Lizzy puts up one last defense. Maybe this will drive the Wagners away, and prove that they're like all the rest. "Well, I don't want you," she lies, but it comes out a whimper instead of a shout. "I want-"
"What do you want?" Pete asks, voice soft and gentle and kind. Lizzy literally cannot remember the last time a man, foster father or not, did anything but scream and shout and hurt. Men are not kind, and she knows this all too well. You don't trust them, ever, because they will use your trust against you. But Pete, time and time again, is proving her lifetime of experience wrong. No one's ever talked to Lizzy so tenderly. Not her mother. Not Jacob. Not any foster parents-
Other than the Wagners.
And maybe… Just maybe…
The voice in the back of her head screams at her to protect herself. To push them away and rely only on herself. Lita is too young to depend upon, yet Juan has always been there, but Lizzy really only has herself. And it's fine. Really. It is. But suddenly it isn't. She's seized by a wild, frantic, desperate need to say something. Anything. The words weigh on her tongue, about to choke her.
"I want-" Lizzy gasps, "I want someone to stay. No one's ever stayed." And no one ever will, because everyone always leaves-
"We'll stay," Ellie says.
"We'll always stay," Pete adds.
She cries so hard she can't breathe, she can't see, she can't think. Lizzy hears a woman's voice she doesn't know, the woman running over to the fence and unlocking the gate. Lizzy doesn't really care. All she knows is that someone is staying.
Once the gate is opened, Ellie and Pete's knees hit the grass, and Lizzy falls into Ellie's arms. Ellie wraps her arms so tight around the girl it almost hurts, but in a good way, because no one has ever held her like this. Pete embraces both Ellie and Lizzy, and the three of them huddle together in the damp grass.
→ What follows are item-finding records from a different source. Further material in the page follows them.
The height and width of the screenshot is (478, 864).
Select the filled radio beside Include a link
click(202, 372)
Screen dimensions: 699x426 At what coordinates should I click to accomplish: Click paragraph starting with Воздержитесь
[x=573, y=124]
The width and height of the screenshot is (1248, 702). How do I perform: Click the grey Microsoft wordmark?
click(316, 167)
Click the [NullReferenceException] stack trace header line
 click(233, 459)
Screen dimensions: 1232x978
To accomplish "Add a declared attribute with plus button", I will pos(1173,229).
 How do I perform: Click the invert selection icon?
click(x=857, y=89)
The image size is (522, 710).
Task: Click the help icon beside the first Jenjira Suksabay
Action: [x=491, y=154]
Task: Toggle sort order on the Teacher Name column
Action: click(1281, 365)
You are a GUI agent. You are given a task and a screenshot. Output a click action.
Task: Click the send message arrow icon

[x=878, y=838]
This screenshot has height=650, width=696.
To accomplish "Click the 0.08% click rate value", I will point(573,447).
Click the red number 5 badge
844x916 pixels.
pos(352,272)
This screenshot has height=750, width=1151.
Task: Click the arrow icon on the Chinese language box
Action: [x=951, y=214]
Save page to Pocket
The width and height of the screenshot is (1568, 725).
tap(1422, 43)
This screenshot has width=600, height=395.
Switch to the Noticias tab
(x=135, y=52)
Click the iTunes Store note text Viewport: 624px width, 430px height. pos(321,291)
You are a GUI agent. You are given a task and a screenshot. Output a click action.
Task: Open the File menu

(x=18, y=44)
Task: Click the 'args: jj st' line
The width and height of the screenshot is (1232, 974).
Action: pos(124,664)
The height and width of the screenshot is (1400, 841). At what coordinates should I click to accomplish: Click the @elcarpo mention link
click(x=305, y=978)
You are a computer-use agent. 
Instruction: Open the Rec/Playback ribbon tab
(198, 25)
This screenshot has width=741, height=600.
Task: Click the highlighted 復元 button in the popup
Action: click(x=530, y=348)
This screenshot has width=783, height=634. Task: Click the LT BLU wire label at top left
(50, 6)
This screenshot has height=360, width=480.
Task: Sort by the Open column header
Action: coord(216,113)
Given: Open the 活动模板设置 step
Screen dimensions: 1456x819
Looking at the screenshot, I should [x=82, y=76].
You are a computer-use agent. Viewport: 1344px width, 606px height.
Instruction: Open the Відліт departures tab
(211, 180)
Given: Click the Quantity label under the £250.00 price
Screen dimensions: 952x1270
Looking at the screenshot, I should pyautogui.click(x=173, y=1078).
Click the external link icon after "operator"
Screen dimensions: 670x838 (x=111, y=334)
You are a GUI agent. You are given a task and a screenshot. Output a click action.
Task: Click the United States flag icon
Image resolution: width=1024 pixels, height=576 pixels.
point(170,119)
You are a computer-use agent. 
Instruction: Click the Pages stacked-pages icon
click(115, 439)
Lizzy weeps for all of the people who have abandoned her, but she also weeps for the two people who remain. Memories flood her brain, flashing behind her eyelids in startling clarity. Dim recollections of her father walking out the door. Crystal clear ones of the police arresting her mother, and her mother being too high to even try to reach her terrified children. When Lizzy was told her mother was back in jail again and again. When no one had chosen Lizzy at the foster fairs, let alone looked in her direction. Being kicked out of the homes who couldn't deal with the Viara siblings anymore. Packing her meager belongings in a plastic garbage bag like she is garbage herself. The ten teddy bears.
But now, someone isn't walking away. Someone isn't throwing their hands up in the air and saying Lizzy is too much to take. Someone isn't leaving her utterly and completely alone.
Two people, now.
"Do you want to go home?" Ellie asks, searching Lizzy's red eyes when the girl leans back.
The fifteen-year-old lets out a noise that is half a laugh and half a sob. She looks at the two home renovators who want to renovate her heart, filling the organ with love instead of emptiness, and finally allows herself to believe.